## [Instruction]
Extract every line below that contains the string "pyautogui", with matching case-sensitive.

Element lookup records:

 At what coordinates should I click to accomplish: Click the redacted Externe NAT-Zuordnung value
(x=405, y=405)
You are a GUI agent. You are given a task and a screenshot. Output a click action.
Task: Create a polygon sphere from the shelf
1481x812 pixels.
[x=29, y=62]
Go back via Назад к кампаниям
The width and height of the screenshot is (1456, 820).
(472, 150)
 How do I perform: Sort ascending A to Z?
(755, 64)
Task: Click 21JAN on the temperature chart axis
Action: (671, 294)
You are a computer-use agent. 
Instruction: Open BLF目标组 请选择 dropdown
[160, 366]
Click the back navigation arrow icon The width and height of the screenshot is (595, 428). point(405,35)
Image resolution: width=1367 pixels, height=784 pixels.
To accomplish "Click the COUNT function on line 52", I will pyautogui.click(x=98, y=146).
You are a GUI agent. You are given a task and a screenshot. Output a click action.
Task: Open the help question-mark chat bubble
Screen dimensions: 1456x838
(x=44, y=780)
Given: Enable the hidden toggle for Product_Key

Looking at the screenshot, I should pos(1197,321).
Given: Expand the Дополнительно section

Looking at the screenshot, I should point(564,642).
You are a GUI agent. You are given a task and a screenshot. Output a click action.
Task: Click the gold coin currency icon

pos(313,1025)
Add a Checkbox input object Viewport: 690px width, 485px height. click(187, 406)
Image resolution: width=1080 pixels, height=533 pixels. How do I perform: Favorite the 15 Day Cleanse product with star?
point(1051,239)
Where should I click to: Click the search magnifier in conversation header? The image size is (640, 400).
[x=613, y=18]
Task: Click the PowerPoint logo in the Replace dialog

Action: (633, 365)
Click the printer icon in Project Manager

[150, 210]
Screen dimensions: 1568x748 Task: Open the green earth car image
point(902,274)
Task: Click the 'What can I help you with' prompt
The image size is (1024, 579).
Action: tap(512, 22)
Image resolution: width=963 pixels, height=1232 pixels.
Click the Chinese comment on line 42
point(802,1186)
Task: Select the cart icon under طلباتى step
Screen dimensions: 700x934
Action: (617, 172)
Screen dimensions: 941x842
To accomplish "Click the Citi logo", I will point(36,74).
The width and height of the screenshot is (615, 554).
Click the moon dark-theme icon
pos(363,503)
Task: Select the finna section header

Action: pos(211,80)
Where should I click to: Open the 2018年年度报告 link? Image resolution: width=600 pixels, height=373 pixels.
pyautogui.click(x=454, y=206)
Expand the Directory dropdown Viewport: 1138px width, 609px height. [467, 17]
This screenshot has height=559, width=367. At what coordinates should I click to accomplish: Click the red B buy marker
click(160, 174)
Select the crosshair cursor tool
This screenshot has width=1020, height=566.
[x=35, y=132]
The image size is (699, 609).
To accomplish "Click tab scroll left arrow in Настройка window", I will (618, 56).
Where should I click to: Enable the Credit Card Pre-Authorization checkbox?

## [Completed exercise]
To accomplish "Click the COUNT function on line 52", I will pyautogui.click(x=98, y=146).
pyautogui.click(x=454, y=206)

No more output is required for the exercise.